Conclusions: These findings support a continuum model in which endometriosis represents a biologically primed but non-malignant microenvironment that shares key molecular features with OCCC. Malignant transformation and recurrence appear to arise through amplification and selective reinforcement of pre-existing stress-adaptive programs rather than the emergence of entirely novel biological states.

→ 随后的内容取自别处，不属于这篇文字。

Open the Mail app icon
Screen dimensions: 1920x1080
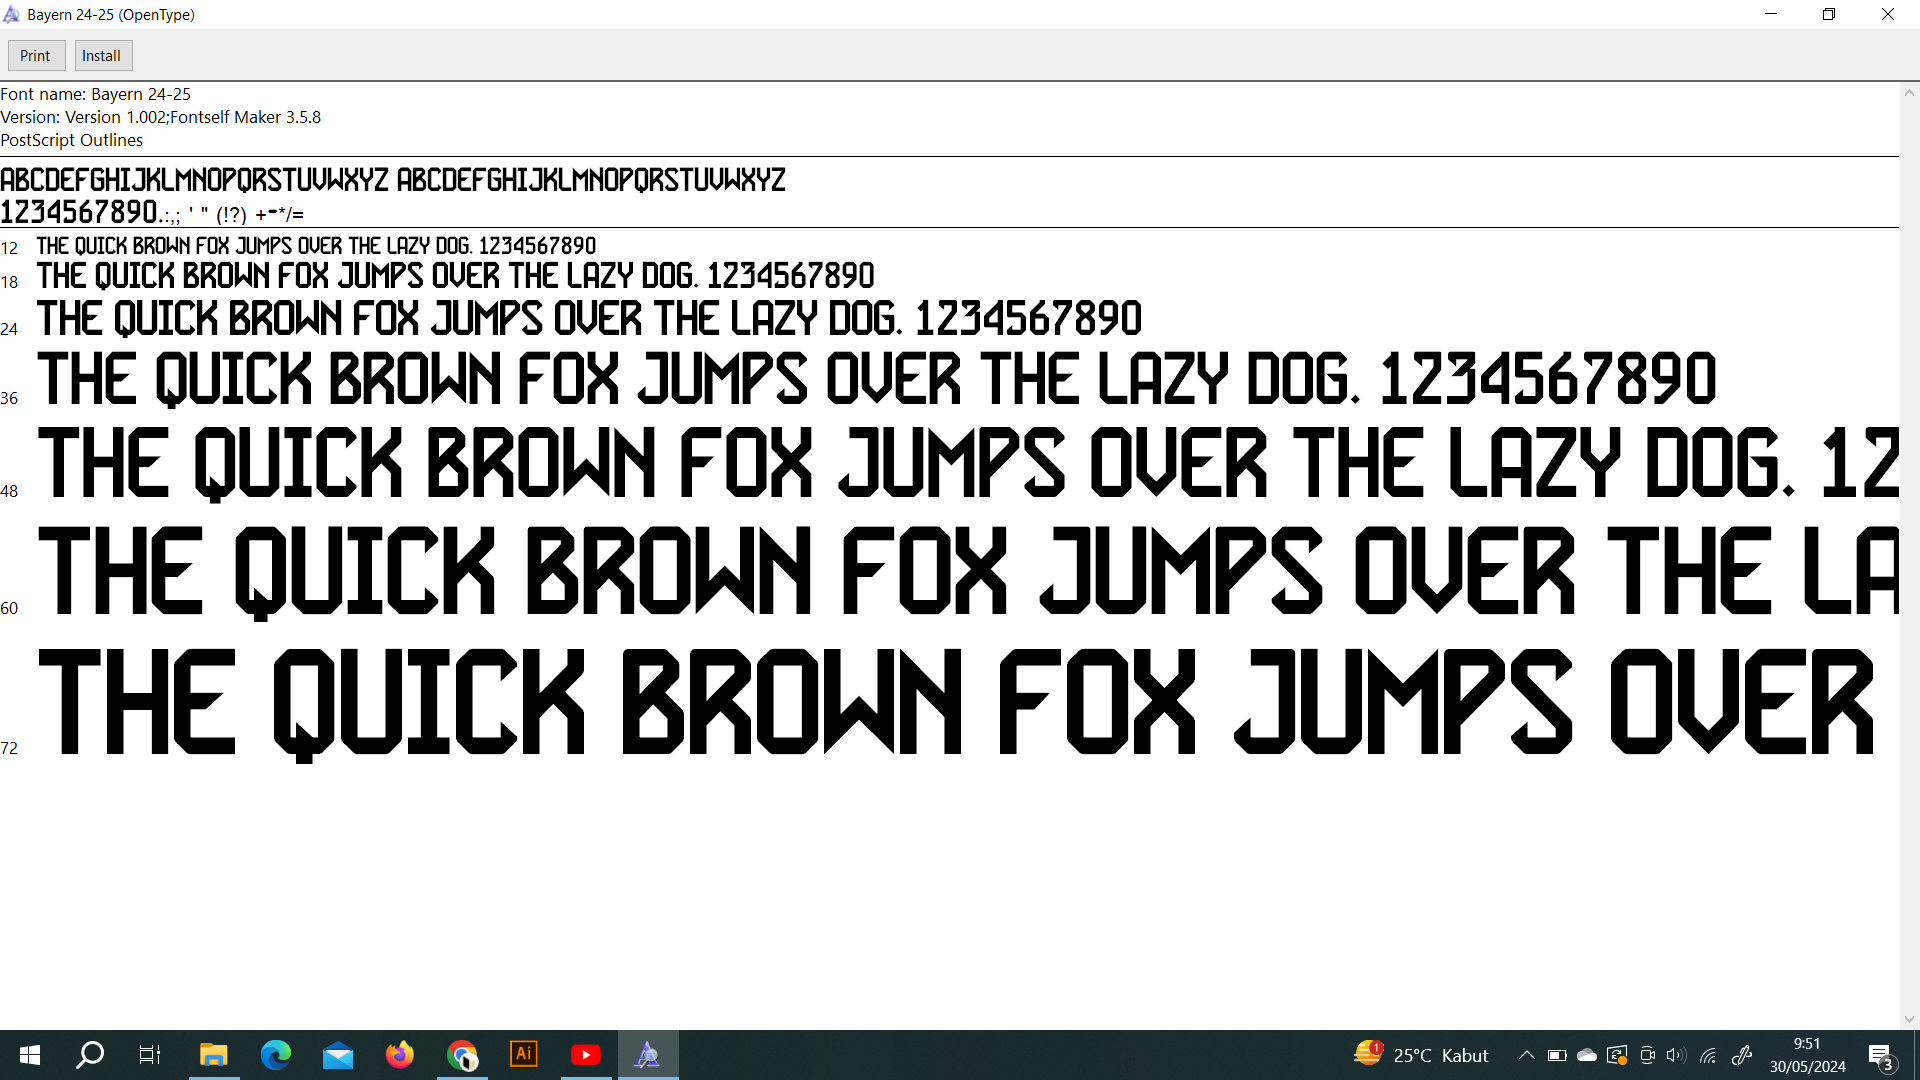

Spatial proteomic profiling provides critical insight into compartment-specific microenvironmental evolution and underscores the importance of microenvironment-focused approaches for understanding endometriosis-associated ovarian clear cell carcinoma.